| name | mac-vendors-integration |
| description | MAC address OUI vendor lookup via Analysi mac_vendors integration for device identification during SOC investigations. Use when triaging alerts involving MAC addresses, identifying device manufacturers, detecting rogue/unauthorized hardware, or enriching network-layer IOCs with vendor context. |
| version | 0.1.0 |
MAC Vendors Integration
Resolve MAC addresses to device manufacturers via OUI lookup. Use during network-layer investigations to identify device types, detect virtualization (VMware, Hyper-V), spot IoT/OT hardware, or flag unknown vendors.
Reference Loading
| Reference | Read when | Consult for |
|---|
references/actions-reference.md | Calling any mac_vendors action | Parameters, return schemas, Cy examples, edge cases, format normalization |
references/investigation-patterns.md | Building investigation workflows | Device classification, rogue device detection, MAC randomization handling, Cy task templates, multi-source corroboration |
Decision Path
- Single MAC lookup — call
app::mac_vendors::lookup_mac(mac=addr), check vendor_found boolean
- Batch MAC enrichment — iterate MACs in a for-in loop (auto-parallelized); deduplicate by OUI prefix to conserve rate limit
- Device classification — map vendor string to device category (corporate, VM, IoT, networking) via LLM or keyword matching
- Connectivity check — call
app::mac_vendors::health_check() before batch operations
Guardrails
- No reverse lookup: Cannot search by vendor name to find MAC ranges — only MAC-to-vendor direction.

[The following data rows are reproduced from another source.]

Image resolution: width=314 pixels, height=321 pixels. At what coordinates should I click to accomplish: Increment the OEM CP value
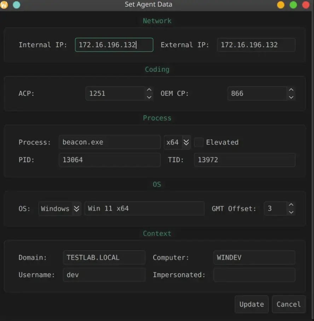[x=291, y=90]
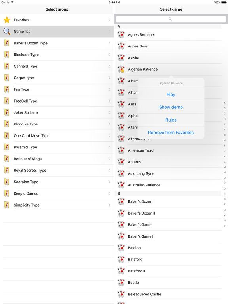Viewport: 228px width, 304px height.
Task: Open the Simple Games group chevron
Action: pyautogui.click(x=110, y=194)
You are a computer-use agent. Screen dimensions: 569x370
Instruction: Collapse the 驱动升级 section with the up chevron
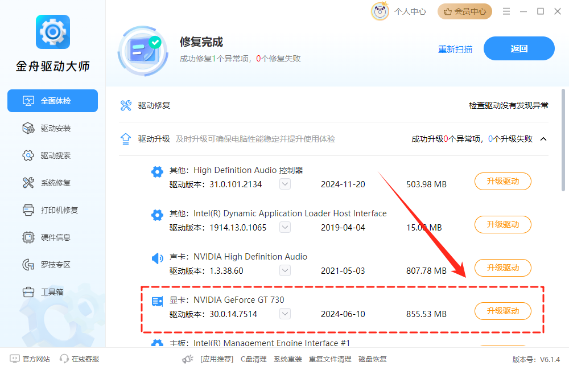point(543,138)
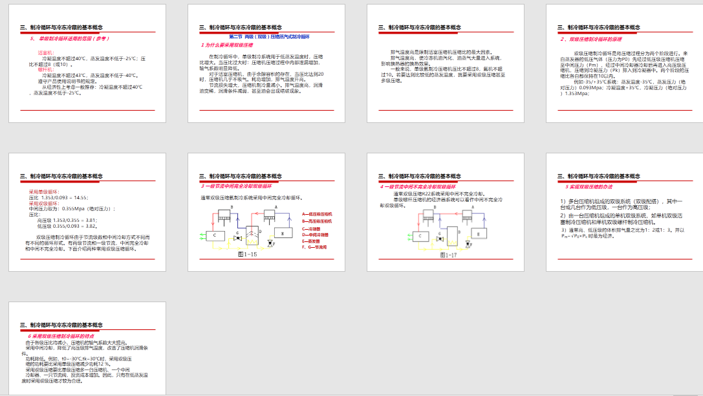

- OUI only: Returns the manufacturer registered to the OUI prefix — not device model, firmware, or serial number.
- Rate limit: Free tier allows 1,000 requests/day. No rate-limit headers are returned — track usage in your workflow. Exceeding the limit causes errors (handle via try/catch).
- No historical data: Returns current OUI registration only — cannot determine if a MAC prefix was reassigned.
- MAC randomization:
vendor_found: false is most commonly caused by randomized MACs (iOS 14+, Android 10+, Windows 10+), not rogue devices. See investigation-patterns.md § MAC Address Randomization before escalating.